The evening before the presidential election, November 1972. My friend Pam and I went to the Sioux Falls airport to wait for McGovern and his entourage. It was dark and cold and his plane was late. Finally, it arrived. Even a pair of sixteen year olds could feel the doom in the air.
Pam and I spent Election Day at a county Democrat’s lovely home, calling people like crazy to see if they needed a ride to the polls. We didn’t bother to ask if people were voting for McGovern; we hoped they might vote for the other Democrats on the ticket. The college kids who were driving people to vote bounded in and out of the house to get their assignments. Pam and I had both been doing political volunteering for years, even at sixteen, and our parents supported us missing the day of school. Pam’s parents and her older sister were active in the party; while my parents weren’t friends of McGovern, the father of the state Democratic Party, he knew many of our relatives from the days he went around the state house to house, talking with folks about what the party stood for and why he was proud to be a Democrat at a time when that was a novel concept in South Dakota. As for me, I was an experienced pol; my first phone calling and envelope stuffing came for Gene McCarthy’s presidential campaign in 1968, the summer I turned twelve.
Finally, no one else needed a ride. A couple of the college boys took Pam and me along with them to the place where McGovern would make his speech later that night. We all knew what kind of speech it would be; the only question was how quickly it would come.
I remember the part something along the lines of “It hurts too much to laugh, and I’m too old to cry.” Pam and I felt kind of the same way. Then one of the college boys appeared, carrying what looked like soda pop. “Rum and coke,” he intoned darkly. “Even sixteen year olds need a drink on the night the world started to end.” We all nodded, and drank.
Two years later, Nixon gone and the world saved, I was thrilled to vote for McGovern in his Senate re-election effort. But things had changed by 1980. I was a reporter. McGovern’s opponent this time was a good man, Jim Abdnor, a man who had helped two of my uncles make it through college. I got to know too much about politics during that election, too much about staffers being used for campaign purposes before they came off the congressional payroll.

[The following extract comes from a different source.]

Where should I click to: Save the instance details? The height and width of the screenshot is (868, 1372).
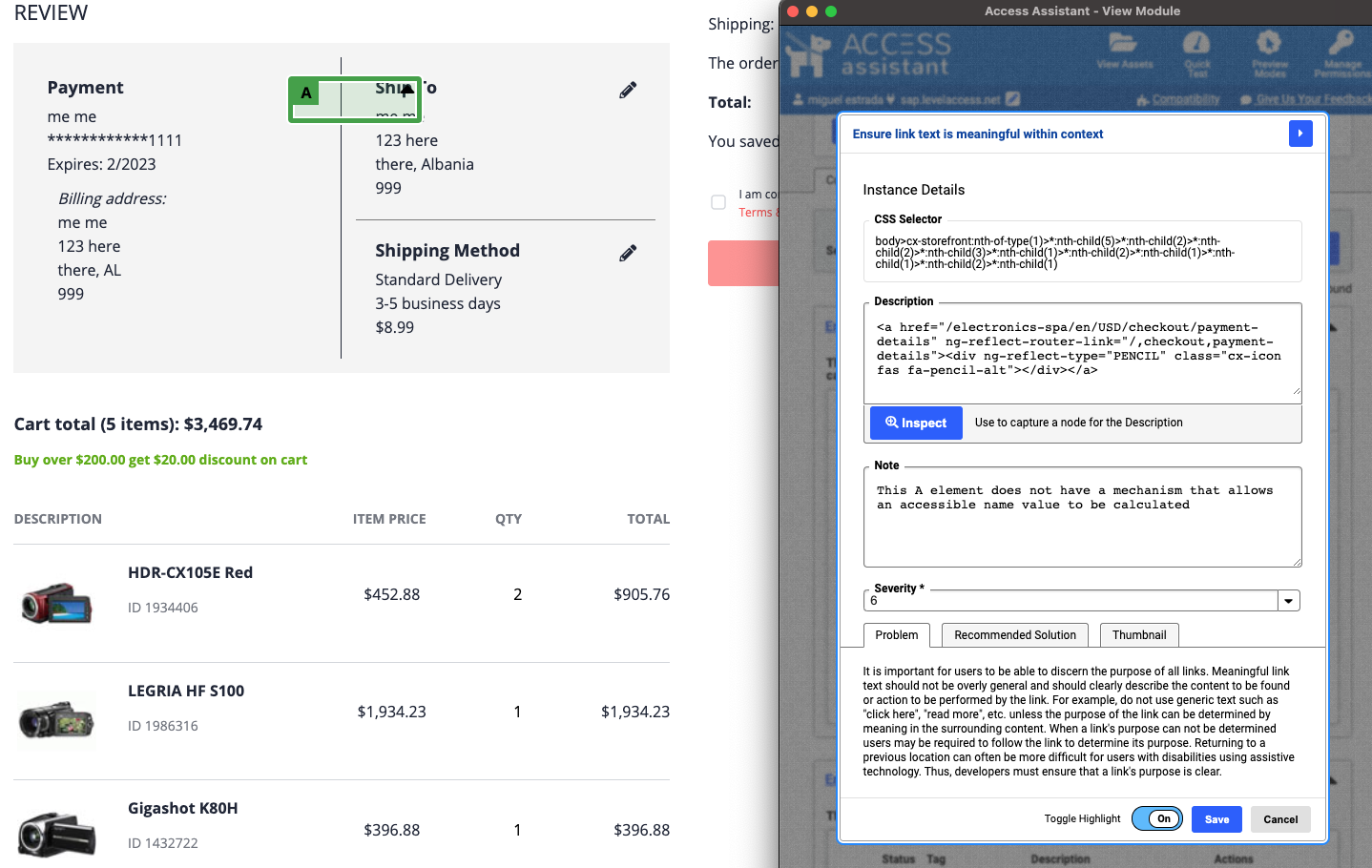tap(1216, 818)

I became disillusioned and cynical as I learned that these were common practices in congressional elections everywhere, not just in this bitter race in South Dakota. When election day came in 1980, I voted for the third-party senatorial candidate.

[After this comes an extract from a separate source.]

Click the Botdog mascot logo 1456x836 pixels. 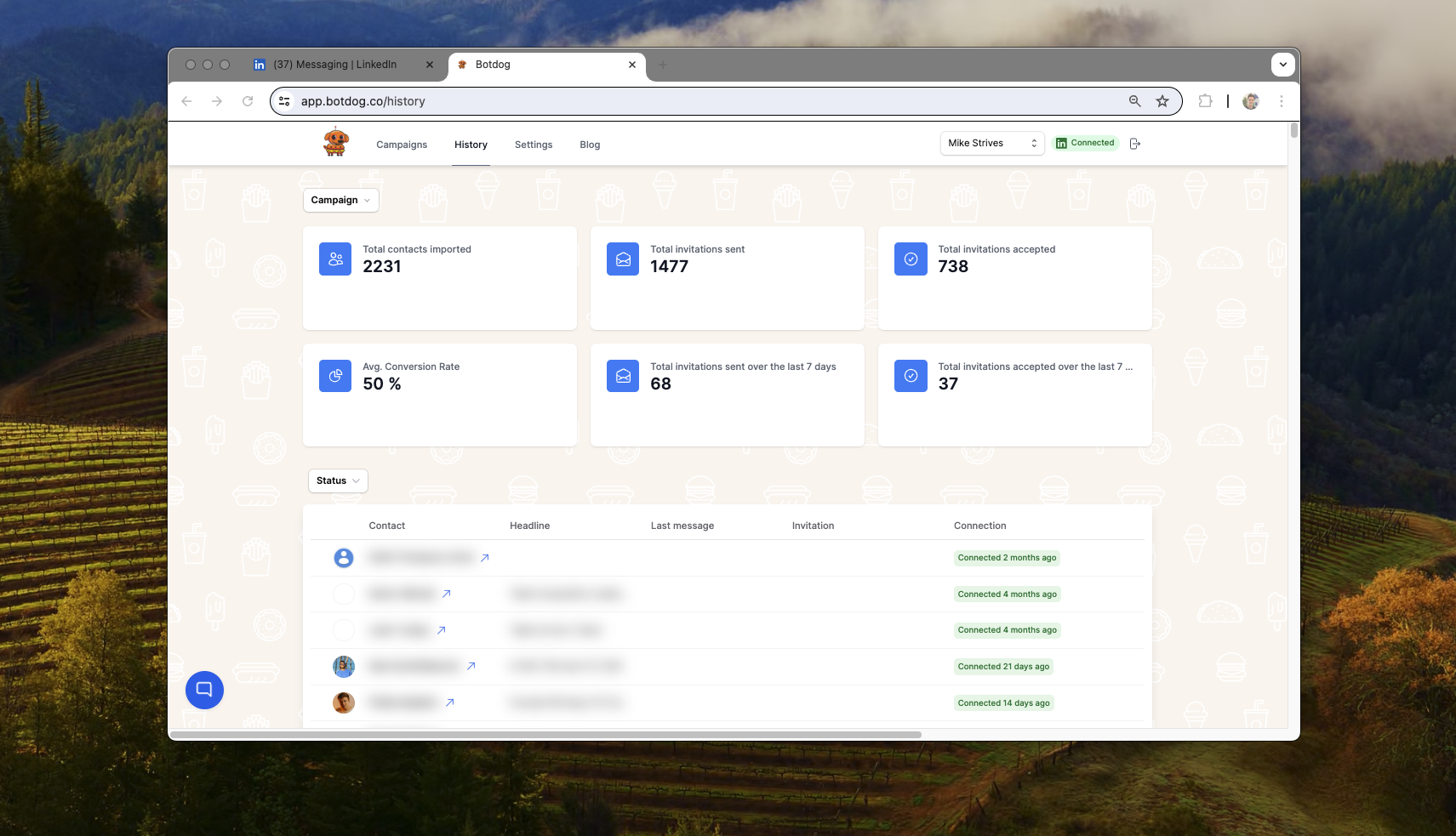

It seems odd, to think that Abdnor and McGovern and another colorful South Dakota politican I covered, Bill Janklow, all died this year. It seems odd to think that that cold night I stood outside at the airport, McGovern was younger than I am now. I get now that politicians, including those three, are a strange bunch, and that rules get broken all the time, even by men who are honestly devoted to public service. And despite that disappointment and cynicism I learned perhaps far too young, I’ll think of the three of them as I stand in line to vote next month. I’m still idealistic enough to believe my vote counts for something.